---------- Data
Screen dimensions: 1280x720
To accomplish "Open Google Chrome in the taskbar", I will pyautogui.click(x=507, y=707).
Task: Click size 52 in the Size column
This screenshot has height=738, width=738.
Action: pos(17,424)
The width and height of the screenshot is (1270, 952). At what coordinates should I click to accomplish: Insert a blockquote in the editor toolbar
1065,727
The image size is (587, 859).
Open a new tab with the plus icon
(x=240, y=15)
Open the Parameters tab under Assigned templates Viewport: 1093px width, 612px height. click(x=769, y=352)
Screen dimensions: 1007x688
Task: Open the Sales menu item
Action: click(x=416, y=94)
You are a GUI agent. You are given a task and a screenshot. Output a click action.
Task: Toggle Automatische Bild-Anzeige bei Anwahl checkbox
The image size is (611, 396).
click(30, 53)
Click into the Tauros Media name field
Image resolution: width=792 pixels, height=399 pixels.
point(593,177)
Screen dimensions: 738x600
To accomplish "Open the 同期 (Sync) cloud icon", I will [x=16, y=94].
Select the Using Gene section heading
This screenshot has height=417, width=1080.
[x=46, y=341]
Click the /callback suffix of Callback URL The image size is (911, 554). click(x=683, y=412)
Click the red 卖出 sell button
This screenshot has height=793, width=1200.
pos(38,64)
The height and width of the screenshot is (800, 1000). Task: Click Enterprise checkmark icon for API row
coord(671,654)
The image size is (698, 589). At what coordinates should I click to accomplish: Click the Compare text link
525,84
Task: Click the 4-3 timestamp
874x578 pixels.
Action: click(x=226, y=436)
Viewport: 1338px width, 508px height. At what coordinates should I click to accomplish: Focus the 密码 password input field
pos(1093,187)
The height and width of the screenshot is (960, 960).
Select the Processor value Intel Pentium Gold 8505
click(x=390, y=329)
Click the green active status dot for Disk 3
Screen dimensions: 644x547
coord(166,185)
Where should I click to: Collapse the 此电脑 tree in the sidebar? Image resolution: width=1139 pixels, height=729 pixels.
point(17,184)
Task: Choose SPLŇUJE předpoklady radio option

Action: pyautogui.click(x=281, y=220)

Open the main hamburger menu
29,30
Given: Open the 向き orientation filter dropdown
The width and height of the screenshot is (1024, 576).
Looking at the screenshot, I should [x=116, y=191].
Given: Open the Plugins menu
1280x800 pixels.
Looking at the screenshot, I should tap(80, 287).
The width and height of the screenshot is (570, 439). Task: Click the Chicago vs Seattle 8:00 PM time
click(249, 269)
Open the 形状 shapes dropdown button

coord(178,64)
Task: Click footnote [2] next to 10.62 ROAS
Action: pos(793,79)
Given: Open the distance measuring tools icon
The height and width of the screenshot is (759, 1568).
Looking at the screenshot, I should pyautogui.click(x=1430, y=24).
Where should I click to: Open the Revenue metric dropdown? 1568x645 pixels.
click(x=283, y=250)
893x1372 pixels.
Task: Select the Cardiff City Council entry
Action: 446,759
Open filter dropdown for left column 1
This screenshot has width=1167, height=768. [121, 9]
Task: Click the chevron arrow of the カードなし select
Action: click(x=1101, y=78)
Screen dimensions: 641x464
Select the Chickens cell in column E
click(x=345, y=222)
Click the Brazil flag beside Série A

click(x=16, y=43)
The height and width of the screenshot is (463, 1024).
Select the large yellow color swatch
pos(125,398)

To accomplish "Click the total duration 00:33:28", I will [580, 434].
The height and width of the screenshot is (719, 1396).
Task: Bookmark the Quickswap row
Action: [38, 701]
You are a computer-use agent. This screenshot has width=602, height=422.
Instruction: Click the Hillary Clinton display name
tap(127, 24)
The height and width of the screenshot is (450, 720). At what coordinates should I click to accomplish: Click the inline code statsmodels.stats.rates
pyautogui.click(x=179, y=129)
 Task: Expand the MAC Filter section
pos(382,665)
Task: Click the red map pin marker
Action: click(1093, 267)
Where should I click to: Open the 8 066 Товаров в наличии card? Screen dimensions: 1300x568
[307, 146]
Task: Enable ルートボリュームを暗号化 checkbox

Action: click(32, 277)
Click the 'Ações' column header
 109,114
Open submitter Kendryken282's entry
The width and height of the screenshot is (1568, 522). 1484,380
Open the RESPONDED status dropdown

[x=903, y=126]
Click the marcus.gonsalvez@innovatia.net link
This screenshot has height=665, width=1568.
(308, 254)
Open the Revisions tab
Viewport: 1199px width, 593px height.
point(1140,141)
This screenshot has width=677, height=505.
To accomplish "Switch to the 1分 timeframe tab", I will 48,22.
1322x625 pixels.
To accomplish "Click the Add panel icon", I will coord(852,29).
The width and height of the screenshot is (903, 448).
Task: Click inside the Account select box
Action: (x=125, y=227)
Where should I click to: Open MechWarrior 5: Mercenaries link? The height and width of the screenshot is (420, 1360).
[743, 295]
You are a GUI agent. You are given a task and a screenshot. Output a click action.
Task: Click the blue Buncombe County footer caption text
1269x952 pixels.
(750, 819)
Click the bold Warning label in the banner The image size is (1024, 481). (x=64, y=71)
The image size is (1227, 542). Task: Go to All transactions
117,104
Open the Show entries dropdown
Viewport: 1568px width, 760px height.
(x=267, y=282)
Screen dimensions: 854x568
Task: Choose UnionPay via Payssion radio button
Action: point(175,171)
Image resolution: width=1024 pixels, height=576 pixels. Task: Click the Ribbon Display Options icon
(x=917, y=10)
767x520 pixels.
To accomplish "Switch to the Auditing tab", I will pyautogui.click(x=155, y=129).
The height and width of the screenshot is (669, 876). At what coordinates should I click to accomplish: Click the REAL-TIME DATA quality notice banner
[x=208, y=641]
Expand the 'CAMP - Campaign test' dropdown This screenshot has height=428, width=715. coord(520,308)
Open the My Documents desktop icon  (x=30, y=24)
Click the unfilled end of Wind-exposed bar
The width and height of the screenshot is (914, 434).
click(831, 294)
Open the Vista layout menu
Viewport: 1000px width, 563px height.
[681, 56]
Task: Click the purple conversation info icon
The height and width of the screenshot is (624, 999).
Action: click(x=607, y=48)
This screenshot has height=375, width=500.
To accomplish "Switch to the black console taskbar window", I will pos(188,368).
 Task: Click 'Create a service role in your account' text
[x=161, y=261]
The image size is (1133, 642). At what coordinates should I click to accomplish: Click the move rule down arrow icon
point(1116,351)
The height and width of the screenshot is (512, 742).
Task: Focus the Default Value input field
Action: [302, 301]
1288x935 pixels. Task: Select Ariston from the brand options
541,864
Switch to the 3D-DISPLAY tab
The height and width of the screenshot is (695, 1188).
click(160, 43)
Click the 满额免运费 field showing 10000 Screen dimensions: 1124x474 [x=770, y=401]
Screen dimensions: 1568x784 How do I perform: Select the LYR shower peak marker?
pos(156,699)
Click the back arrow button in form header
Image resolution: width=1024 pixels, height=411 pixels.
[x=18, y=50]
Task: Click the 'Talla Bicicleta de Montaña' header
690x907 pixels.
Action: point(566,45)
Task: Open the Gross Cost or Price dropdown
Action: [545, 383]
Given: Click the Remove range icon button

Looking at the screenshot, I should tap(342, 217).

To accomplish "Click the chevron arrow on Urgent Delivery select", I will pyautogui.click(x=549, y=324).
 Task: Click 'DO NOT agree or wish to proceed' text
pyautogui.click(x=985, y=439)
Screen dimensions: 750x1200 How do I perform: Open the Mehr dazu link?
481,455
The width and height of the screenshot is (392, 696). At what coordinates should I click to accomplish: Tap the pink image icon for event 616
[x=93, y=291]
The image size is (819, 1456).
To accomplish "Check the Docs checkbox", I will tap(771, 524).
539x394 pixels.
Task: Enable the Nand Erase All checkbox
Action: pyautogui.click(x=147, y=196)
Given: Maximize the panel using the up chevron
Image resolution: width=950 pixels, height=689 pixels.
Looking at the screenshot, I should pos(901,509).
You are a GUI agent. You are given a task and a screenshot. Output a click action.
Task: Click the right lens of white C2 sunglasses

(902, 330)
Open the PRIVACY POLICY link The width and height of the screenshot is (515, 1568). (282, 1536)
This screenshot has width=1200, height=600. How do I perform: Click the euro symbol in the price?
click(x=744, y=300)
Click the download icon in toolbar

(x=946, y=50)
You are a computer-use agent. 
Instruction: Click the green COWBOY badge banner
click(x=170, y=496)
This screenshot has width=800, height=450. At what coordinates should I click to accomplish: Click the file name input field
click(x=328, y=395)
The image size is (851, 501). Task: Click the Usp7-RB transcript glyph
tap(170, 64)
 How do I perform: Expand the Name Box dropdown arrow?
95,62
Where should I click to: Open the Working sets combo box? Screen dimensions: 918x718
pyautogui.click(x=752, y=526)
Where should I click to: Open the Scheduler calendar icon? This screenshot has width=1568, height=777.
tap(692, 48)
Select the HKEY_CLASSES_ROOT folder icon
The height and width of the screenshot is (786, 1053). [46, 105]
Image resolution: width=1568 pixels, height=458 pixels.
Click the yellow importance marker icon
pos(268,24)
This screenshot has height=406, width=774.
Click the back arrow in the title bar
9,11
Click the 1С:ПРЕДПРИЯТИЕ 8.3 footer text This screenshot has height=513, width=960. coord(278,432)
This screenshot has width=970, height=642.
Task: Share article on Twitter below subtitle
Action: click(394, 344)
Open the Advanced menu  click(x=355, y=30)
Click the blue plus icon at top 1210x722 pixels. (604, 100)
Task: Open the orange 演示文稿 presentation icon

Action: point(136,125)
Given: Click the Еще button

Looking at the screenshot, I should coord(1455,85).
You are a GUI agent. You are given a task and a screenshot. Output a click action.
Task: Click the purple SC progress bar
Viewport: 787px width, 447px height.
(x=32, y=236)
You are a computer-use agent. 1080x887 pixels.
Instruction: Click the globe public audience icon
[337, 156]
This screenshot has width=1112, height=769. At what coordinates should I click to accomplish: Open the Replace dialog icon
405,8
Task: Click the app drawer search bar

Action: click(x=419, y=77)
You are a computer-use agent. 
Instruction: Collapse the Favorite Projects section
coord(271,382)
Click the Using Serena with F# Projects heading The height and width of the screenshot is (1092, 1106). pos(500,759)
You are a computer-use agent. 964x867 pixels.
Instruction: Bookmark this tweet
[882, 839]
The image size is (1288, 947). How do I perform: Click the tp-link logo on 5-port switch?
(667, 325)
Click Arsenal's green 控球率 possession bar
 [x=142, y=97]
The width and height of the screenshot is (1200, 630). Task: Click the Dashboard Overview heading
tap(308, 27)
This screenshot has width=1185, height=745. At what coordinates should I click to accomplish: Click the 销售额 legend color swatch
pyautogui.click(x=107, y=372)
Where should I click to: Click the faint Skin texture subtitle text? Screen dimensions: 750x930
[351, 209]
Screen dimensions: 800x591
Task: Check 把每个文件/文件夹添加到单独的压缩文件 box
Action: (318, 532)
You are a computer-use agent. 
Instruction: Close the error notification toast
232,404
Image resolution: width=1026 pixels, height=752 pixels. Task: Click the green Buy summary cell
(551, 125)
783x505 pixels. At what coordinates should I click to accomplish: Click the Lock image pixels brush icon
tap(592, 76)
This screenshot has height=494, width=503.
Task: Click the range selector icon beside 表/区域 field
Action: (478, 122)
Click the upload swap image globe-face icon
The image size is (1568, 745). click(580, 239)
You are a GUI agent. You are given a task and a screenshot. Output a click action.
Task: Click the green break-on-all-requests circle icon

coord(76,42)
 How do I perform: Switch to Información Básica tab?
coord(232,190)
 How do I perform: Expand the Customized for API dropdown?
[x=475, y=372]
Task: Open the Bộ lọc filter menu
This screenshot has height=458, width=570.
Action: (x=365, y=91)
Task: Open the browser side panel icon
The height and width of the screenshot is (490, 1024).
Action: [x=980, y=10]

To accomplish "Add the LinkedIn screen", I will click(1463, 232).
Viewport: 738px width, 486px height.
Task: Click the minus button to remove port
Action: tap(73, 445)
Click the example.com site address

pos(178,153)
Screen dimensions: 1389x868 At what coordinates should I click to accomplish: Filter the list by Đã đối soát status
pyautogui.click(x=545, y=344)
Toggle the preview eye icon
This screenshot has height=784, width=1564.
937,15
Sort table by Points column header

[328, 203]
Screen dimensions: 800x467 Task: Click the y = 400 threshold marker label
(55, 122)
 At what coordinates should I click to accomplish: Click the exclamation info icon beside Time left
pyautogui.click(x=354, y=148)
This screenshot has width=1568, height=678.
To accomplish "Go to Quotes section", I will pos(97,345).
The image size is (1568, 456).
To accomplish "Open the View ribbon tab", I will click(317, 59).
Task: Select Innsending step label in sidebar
--------------------
Your objective: Copy every line from the data that includes the string "blue".

Finished exercise:
Task: Click the blue Buncombe County footer caption text
Click the blue plus icon at top 1210x722 pixels. (604, 100)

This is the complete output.